▶ _The problem_
Return each of the records below verbatim, line by line, with no changes.

## Begin Records for the task

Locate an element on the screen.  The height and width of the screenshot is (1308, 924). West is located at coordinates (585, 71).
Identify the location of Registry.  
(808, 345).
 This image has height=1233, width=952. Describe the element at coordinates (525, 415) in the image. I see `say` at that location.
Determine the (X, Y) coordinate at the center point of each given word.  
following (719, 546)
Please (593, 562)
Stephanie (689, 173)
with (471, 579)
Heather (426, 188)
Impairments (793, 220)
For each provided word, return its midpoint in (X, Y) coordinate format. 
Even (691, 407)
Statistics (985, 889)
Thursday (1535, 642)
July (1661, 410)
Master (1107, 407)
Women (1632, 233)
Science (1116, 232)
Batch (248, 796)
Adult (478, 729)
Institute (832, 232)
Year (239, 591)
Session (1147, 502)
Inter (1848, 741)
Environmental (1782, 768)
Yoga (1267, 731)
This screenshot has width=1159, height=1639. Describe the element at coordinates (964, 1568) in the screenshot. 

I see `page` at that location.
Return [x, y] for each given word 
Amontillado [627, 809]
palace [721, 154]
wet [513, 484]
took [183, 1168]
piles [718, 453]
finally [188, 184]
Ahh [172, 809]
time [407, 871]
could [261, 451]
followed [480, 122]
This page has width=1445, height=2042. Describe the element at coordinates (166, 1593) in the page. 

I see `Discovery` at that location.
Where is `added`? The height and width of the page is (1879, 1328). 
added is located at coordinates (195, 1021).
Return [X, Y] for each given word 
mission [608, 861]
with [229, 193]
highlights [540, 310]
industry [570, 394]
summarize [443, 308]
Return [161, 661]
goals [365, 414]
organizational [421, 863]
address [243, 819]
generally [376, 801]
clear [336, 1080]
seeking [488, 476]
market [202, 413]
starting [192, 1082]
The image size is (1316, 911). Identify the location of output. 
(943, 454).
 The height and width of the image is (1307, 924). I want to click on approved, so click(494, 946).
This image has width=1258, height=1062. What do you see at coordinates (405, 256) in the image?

## End Records for the task

▶ _Exercise solution_
Locate an element on the screen.  The height and width of the screenshot is (1308, 924). West is located at coordinates (585, 71).
Identify the location of Registry.  
(808, 345).
 This image has height=1233, width=952. Describe the element at coordinates (525, 415) in the image. I see `say` at that location.
Determine the (X, Y) coordinate at the center point of each given word.  
following (719, 546)
Please (593, 562)
Stephanie (689, 173)
with (471, 579)
Heather (426, 188)
Impairments (793, 220)
For each provided word, return its midpoint in (X, Y) coordinate format. 
Even (691, 407)
Statistics (985, 889)
Thursday (1535, 642)
July (1661, 410)
Master (1107, 407)
Women (1632, 233)
Science (1116, 232)
Batch (248, 796)
Adult (478, 729)
Institute (832, 232)
Year (239, 591)
Session (1147, 502)
Inter (1848, 741)
Environmental (1782, 768)
Yoga (1267, 731)
This screenshot has width=1159, height=1639. Describe the element at coordinates (964, 1568) in the screenshot. 

I see `page` at that location.
Return [x, y] for each given word 
Amontillado [627, 809]
palace [721, 154]
wet [513, 484]
took [183, 1168]
piles [718, 453]
finally [188, 184]
Ahh [172, 809]
time [407, 871]
could [261, 451]
followed [480, 122]
This page has width=1445, height=2042. Describe the element at coordinates (166, 1593) in the page. 

I see `Discovery` at that location.
Where is `added`? The height and width of the page is (1879, 1328). 
added is located at coordinates (195, 1021).
Return [X, Y] for each given word 
mission [608, 861]
with [229, 193]
highlights [540, 310]
industry [570, 394]
summarize [443, 308]
Return [161, 661]
goals [365, 414]
organizational [421, 863]
address [243, 819]
generally [376, 801]
clear [336, 1080]
seeking [488, 476]
market [202, 413]
starting [192, 1082]
The image size is (1316, 911). Identify the location of output. 
(943, 454).
 The height and width of the image is (1307, 924). I want to click on approved, so click(494, 946).
This image has width=1258, height=1062. What do you see at coordinates (405, 256) in the image?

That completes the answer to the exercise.